After the BiFC test is done we are able to test the whole STEP system. To guarantee a reliable reporter expression we first built a stable cell line of mCherry reporter with pTight promotor of both HEK293T and HeLa cells, and used transient transfection of transcription factor tTA to select a best monoclonal cell strain. After that we transfect it with a single chain or both chains of VEGF-STEP, adding VEGF to the solution and see if it makes a difference. We also test different transfection quantity and ratio of two chains, and build a model to study the best transfection condition (Figure 4).
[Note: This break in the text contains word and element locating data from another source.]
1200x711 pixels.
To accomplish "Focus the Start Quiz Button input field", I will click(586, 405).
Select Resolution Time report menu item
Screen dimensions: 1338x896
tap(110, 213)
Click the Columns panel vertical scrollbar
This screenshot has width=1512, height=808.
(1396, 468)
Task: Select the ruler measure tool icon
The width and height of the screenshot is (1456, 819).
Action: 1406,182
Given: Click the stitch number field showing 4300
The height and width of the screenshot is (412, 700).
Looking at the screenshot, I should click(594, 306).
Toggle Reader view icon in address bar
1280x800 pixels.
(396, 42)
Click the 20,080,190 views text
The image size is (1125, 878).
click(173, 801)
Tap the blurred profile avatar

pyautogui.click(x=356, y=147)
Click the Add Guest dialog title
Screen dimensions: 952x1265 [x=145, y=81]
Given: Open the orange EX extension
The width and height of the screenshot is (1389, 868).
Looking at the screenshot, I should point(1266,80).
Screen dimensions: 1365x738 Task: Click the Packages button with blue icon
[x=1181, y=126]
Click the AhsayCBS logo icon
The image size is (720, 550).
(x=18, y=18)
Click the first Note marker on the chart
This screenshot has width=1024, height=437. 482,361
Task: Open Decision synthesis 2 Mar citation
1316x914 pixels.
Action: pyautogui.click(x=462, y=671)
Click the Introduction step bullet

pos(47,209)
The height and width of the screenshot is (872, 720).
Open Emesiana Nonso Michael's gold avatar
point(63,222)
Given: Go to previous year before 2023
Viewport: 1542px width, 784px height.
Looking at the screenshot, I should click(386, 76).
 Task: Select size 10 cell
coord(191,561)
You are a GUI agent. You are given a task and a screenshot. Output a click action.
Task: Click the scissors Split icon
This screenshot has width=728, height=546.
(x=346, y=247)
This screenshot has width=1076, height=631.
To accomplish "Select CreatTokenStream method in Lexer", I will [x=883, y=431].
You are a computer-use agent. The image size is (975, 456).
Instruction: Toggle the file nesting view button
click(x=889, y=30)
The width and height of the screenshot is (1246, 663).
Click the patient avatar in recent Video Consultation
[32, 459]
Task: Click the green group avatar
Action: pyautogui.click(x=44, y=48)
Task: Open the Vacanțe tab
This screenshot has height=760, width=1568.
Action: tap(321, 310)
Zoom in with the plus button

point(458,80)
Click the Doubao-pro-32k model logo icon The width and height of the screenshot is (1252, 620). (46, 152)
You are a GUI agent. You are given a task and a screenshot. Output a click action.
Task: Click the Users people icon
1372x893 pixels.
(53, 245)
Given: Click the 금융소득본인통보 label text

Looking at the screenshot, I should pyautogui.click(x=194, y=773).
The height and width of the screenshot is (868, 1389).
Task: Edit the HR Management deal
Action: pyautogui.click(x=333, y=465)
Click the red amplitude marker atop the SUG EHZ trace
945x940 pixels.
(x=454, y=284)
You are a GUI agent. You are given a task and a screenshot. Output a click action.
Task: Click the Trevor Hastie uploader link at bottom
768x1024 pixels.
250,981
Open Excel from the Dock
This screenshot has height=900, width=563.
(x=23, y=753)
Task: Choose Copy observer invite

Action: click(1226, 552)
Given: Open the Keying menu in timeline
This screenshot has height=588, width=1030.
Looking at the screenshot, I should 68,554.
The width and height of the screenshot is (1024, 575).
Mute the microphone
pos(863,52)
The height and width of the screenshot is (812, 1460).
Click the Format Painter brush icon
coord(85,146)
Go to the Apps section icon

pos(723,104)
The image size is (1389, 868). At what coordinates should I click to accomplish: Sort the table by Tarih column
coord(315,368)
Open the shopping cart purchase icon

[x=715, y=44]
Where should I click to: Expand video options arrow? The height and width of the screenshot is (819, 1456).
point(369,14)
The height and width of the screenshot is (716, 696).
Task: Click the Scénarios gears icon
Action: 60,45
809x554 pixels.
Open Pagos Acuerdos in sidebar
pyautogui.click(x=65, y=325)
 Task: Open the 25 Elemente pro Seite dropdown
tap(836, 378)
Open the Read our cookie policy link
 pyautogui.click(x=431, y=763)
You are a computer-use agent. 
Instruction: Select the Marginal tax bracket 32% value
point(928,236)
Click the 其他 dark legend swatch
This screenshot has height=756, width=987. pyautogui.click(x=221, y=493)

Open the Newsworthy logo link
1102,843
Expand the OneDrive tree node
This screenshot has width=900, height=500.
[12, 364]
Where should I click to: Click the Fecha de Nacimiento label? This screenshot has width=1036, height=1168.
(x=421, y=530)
Another work we decide to do is to raise the binding affinity of the scFvs and ligands. An improved binding affinity means a stronger attraction between the two chains when signal protein exists, thus increasing the dynamic range of our system. A little change of sequence on the interface of the extracellular domain can affect the structure of that interface to a large extent, and the binding affinity might be greatly increased or decreased. As it should be, we can certainly try every permutation of residues on the interface by mutating residues again and again and screen out the best sequence through wet experiment. A better strategy is to look before you leap. Instead of enumerating those possibilities of the sequence in wet lab, we can first test it virtually in dry lab. Here, we use Rosetta, a software for computational modeling and analyzing of protein structures, to accelerate the process of designing and redesigning. Through Rosetta we can achieve structure predicting, macromolecule interacting and sequence designing for the ligand binding domain of these two chains. After acquiring a certain mutation with the lowest energy, we can express the mutant protein, compare its binding energy with the original protein through ITC test and in turn model our work or optimise the algorithm we use (Figure 5).
In conclusion of our project design, we test different binding domains of VEGF and D-Dimer by both BiFC and overall experiment. Also, we attempt to carry out in silico protein design to increase the binding affinity and prove its results in wet lab. Through all these experiments we are able to construct, test and optimise the STEP system, and make it ready for application in cancer cell therapy.